Muhtar adayı Ali Değerli ile

Muhtar adayı Ali Değerli ile

“Çok duygusal ama öfkeli de bir insanım. Haksızlığa gelemeyen ve adaletli olmaya çalışan biriyim. Çok onurlu bir insanım. Kendini ortaya koymaktan korkmam; kendime çok güveniyorum.”

Kendisini bu cümlelerle tanımlıyor Ali Değerli. Esenyurt ilçesi Talatpaşa mahallesinden yeni ayrılan Akevler mahallesinin muhtarını belirlemek amacıyla 8 Mart’ta yapılacak ara seçimde mahalle sakinlerinin oylarına talip olan 5 adaydan biri de kendisi. Her aday şahsına münhasır elbette ama emekli tarih öğretmeni Değerli kot pantolonu, uzun saçları ve söylemleri ile sıra dışı kişiliğini kullandığı afişler de bile hissettiriyor.
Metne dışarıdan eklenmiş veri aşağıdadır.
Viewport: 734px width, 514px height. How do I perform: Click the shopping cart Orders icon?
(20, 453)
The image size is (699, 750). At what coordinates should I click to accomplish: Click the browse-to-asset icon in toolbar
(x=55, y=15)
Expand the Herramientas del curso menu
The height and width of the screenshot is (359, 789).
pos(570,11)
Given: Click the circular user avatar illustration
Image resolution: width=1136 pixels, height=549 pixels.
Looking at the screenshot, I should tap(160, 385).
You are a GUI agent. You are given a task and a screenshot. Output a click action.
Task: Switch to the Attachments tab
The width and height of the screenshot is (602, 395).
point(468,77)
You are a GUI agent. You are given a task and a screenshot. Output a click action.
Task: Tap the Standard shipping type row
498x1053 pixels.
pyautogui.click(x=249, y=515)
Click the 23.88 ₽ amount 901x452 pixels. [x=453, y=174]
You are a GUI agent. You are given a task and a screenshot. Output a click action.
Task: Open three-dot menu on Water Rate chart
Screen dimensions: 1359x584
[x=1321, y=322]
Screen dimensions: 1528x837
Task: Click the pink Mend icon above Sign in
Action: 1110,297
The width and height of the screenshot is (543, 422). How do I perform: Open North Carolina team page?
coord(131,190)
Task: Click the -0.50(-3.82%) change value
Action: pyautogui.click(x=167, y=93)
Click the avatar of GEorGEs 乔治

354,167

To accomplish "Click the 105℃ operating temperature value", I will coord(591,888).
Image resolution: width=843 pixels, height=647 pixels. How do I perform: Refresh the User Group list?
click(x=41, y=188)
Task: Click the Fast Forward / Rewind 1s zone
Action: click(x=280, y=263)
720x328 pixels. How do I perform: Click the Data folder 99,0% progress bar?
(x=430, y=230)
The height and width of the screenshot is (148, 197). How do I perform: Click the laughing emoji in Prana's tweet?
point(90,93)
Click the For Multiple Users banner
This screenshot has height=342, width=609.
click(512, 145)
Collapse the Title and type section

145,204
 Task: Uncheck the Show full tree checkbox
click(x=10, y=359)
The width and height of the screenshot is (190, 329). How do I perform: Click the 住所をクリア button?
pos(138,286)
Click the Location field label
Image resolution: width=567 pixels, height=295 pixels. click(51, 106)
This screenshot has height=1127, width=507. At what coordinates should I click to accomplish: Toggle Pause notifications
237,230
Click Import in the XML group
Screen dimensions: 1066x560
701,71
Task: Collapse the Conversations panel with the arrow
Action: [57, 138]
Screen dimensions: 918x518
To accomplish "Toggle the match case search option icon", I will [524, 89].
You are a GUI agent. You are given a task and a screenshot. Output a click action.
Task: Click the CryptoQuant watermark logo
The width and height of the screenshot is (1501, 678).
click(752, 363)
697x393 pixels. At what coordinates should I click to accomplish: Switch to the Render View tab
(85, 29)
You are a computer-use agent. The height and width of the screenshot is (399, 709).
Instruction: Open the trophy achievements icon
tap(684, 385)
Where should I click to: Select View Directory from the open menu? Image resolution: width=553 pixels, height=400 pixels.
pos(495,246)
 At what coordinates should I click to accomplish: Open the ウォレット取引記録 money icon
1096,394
Zaten kendisi de imajının dikkat çektiğinin farkında ve muhtarlık seçimleri için kullandığı afişlerde de bunu yansıtmaya çalıştığını inkar etmiyor. Müzikle uğraşan, karavan düşkünü, seçim vaatleri olmayan hatta seçileceğine kesin gözüyle bakmayan bir muhtar adayı o.

Her söyleşi de olduğu gibi Ali Değerli ile de son derece içten bir sohbet gerçekleştirdim ve kendisi hem şahsını hem de muhtarlığa dair hedeflerini içinden geldiği gibi sade bir şekilde anlatmaya çalıştı. Daha yakından tanımanız için sizi kendi cümleleriyle baş başa bırakırken bu söyleşiyi gerçekleştirme imkanını bana tanıdığı için muhtar adayı Ali Değerli’ye teşekkür ediyorum.

Ali Değerli

Ali Değerli

1954 Trabzon doğumlu ve 40 senedir İstanbul’da yaşıyor. 5 yıldır da Akevler mahallesinde oturuyor.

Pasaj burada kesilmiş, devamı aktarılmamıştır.